I establish up front a fee between 7-8% of a deal’s projected sale price, depending on the size and complexity of the project. This fee is paid out to my company with the construction draws from the bank. This fee covers my company’s overhead in the deal but not my general contractor profit, which I defer to the end so that my investors and I are better aligned.

The back-end profits I’m expecting to receive should be enough to account for both my role as general contractor and separately as developer. If the projected profits aren’t sufficient in that sense, I either restructure the deal or pass on it.

  

  • Investor

The investor may be putting up all the cost of a deal, or if financing is involved, the portion of equity that sits behind the debt in the capital stack. The investor obviously needs to get compensated for the risk they are taking with their investment. Our development projects are far less liquid and less diversified than one can achieve in the stock market, which means we should be paying a premium to investors over typical stock market returns for the added risk profile of our projects.

Beyond that, there are a lot of other factors that determine what a fair return is for your investor. If you are a brand new builder, you represent more risk than someone with decades of experience. You need to be offering a little higher return. Or vice versa.

I structure my deals with investors like this: first, I offer an 8% simple annual preferred return on their investment to account for the opportunity cost of capital. Then, I split profits with them, usually 50/50. This profit split bucket represents their return for the extra risks I mentioned above.

If you notice both with my fee I charge the project and the preferred return I offer investors, I’m structuring the deals such that we try to value and cover our respective costs first, and then profits we split on top of those costs should be a more accurate representation of profitability.

If I see newbies make one mistake, they fail to account for the true cost of their overhead in the deal and they end up having to pay for it with their supposed profit split at the end.

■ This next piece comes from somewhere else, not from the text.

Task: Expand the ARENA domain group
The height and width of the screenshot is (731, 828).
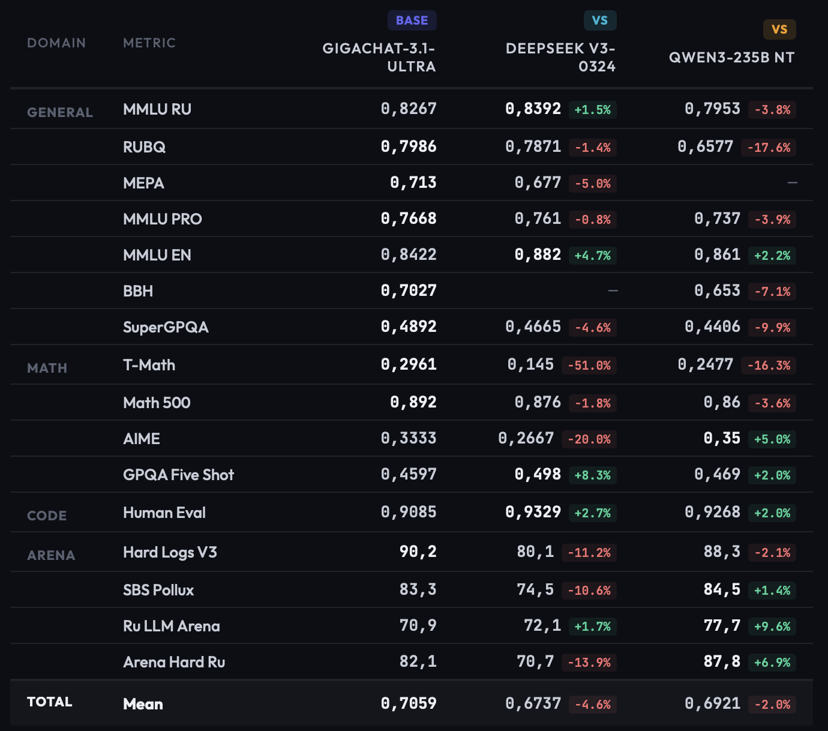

I made this mistake for my first several years.

  

  • Credit Enhancers

Banks usually get the credit enhancement they need via personal loan guarantees. While this value bucket often gets blurred into others, it’s necessary to break it out for a clean view of the landscape. Some deal sponsors offer additional profits for the people who assume this risk, while some offer flat fees based on the loan amount.

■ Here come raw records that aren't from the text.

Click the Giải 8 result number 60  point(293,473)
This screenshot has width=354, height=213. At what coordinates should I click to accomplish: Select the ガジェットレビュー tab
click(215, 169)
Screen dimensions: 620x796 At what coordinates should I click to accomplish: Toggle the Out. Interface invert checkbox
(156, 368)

I ask all our partners to guarantee the loans we obtain, including myself. This way we spread the risk. I compensate my investors for this additional risk they assume via higher targeted returns. In other words, most of the projects I sponsor target IRR’s in the low 20% or higher. If I wasn’t asking for loan guarantee support from my investors, I believe the high teens would be a fair return to target for them. And I would accomplish that by shifting the profit splits whatever amount necessary to keep the target returns in that range.

  

  • Other Imputed Equity

Sometimes we have a land seller who wants to sell us the land and roll in a portion of the price as investment in the deal. Or we have a broker, architect, or engineer that wants to do the same. This gets messy, so the best way to think about it is to always determine a fair market value for the land or service or whatever is being invested, assuming they would be getting their money up front per usual terms. Then, the amount from that value that they want to defer or invest into the project can be considered and adjusted to reflect for the value they are providing by imputing or “investing” that money into the project. And remember, if they are deferring that amount it should probably receive some return in exchange.

  
Conclusion

Those are the typical value buckets as I see them. They are just a general framework and can always be amended as necessary. Seeing the individual components of a deal, the assets and liabilities as I mentioned in the beginning, helps create a much clearer baseline from which to structure and negotiate.

What you decide is fair is between you and your investor, but having these value buckets and general reference points of fair market value for each one will take you 90% of the way.